#### Passage provided:

As well as their AC40s, the British and Italian teams designed and built 40-foot prototype test boats (known as LEQ12s for Less or eQual to 12 metres) which they use to validate their design software and to test new foil designs, while the other teams have been allowed to modify one of their AC40s for development purposes – effectively turning it into an LEQ12.
Based on three recent two-day testing / practice events held in Barcelona over recent weeks the form guide going into the opening preliminary regatta in Vilanova i La Geltrú, unsurprisingly, mostly favours the dual AC40 teams.
The Kiwis and the Americans have both looked strong at various times in these events, with the young Swiss crew also proving themselves well capable putting together race winning performances.
Least impressive results–wise in the practice sessions have been the British and French whose relative lack of AC40 time has seen them struggle with boat handling and overall consistency – which, as anyone knows, are the two key factors in any one-design competition.
Then there are the Italians. Despite relentlessly portraying themselves as the underdogs of AC40 fleet, the Luna Rossa Prada Pirelli sailors look anything but that after turning in slick and assured performances in the practice sessions.
So what can America’s Cup fans expect from next week’s Vilanova i La Geltrú regatta?
The format for the preliminary events is predominantly fleet racing with three fleet races per day on Friday and Saturday, two more on Sunday, before the regatta culminates in a one-shot match race between the two top-ranked teams for the regatta. Wednesday and Thursday respectively have been reserved for official training and official practice racing sessions between 1330 and 1730.
On Friday, Saturday and Sunday racing is scheduled to take place in a two hour window between 1530 and 1730 each day with provisional race start times of 1543, 1623, and 1700. (All times are CEST / GMT +2)
Live coverage of all three days of racing will be steamed live on the America’s Cup You Tube channel.
The course format is windward leeward, beginning with an upwind start, with the fleet racing around windward and leeward gates.
Two course lengths can be set: Course 4 being Start, Windward Gate, Leeward Gate, Windward Gate, Finish; and Course 6 being Start, Windward Gate, Leeward Gate, Windward Gate, Leeward Gate, Windward Gate, Finish.
As for all events in AC37 the wind limits for the Vilanova i La Geltrú event are 6.5 to 21 knots with a time limit for the first boat of 10 minutes for the first leg and 30 minutes for each race.

#### Tasks and exercises:
**a.** In the America's Cup regatta preview, what wind limits apply to the Vilanova i La Geltrú event?
**b.** Continue the America's Cup regatta preview from the point where it ends.
The rows that come next were taken from a separate source.

Records of locating words and elements:
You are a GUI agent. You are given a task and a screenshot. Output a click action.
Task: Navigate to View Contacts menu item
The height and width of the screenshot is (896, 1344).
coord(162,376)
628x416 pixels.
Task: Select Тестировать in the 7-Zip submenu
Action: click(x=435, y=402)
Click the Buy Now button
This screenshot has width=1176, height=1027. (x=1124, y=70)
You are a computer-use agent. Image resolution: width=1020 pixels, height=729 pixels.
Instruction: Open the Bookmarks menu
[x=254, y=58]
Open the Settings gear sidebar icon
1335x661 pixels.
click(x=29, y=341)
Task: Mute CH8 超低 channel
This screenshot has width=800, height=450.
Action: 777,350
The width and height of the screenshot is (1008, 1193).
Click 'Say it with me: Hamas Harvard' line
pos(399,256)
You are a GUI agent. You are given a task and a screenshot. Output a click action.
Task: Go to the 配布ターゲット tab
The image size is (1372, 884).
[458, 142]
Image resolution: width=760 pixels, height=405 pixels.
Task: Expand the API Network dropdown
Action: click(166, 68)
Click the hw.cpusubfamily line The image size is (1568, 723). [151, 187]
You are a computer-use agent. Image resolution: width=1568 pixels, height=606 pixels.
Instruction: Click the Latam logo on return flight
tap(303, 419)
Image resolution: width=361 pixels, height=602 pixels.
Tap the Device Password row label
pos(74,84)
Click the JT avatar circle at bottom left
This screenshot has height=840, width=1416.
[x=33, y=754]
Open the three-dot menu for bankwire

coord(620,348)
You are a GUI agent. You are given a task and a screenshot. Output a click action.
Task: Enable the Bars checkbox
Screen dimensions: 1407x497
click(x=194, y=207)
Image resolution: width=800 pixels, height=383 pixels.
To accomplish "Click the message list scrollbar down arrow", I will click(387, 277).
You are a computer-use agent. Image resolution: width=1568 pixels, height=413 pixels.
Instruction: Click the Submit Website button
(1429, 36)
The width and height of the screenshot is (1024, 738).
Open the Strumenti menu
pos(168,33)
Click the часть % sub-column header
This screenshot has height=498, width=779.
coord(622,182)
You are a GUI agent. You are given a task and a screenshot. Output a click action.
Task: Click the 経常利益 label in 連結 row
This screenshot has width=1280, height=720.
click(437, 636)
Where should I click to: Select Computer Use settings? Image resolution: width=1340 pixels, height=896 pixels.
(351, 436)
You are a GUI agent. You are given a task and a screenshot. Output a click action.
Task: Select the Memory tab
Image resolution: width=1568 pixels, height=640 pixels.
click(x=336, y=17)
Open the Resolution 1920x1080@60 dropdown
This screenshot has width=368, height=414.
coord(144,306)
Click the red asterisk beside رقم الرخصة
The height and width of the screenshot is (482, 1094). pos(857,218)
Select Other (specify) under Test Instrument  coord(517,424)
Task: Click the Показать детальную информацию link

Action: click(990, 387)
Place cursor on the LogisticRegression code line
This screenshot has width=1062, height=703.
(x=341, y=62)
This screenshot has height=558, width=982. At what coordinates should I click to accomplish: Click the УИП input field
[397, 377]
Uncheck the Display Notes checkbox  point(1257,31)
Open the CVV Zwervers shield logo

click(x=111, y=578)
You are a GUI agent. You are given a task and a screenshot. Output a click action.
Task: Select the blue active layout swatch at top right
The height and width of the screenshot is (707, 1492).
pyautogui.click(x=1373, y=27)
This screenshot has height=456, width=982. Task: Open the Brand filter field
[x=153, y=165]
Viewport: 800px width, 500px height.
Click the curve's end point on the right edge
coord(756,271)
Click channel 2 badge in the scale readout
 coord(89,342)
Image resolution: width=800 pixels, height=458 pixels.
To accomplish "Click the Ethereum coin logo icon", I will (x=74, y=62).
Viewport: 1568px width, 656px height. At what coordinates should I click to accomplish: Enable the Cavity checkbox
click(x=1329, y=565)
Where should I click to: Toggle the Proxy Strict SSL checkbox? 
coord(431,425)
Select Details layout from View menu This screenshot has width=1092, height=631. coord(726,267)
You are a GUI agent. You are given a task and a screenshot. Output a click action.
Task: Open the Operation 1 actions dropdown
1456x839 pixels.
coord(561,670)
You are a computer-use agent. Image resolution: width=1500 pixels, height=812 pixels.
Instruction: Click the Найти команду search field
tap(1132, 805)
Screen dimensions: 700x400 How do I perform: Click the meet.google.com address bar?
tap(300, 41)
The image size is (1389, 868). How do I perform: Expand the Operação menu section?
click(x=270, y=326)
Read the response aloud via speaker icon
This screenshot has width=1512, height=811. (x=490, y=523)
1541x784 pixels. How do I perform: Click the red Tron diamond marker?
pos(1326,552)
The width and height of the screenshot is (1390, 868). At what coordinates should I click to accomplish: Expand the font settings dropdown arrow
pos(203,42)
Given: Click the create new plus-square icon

#### Answers:
**a.** 6.5 to 21 knots.

**b.**
Those America’s Cup fans making the trip to Vilanova in person can take advantage of a free race village with viewing screens or watch from the beach at the nearby Platja de Ribes Roges. On the water spectators will be marshalled into strict viewing zones. There are more details here: https://www.americascup.com/how-to-watch
Given that this is about as pure a one-design regatta as it is possible to organise, the results from this first official racing encounter of the 37th America’s Cup are not going to tell us anything about the complex design battle being waged between the six teams in their quest to conjure up the fastest AC75 ever created.
Nevertheless, this week’s event should be a good indicator of which syndicates have done the best job of gelling their “back four” – the core afterguard of helmsmen and sail trimmers that next year will be responsible for coaxing maximum performance out of the new generation of full size AC75.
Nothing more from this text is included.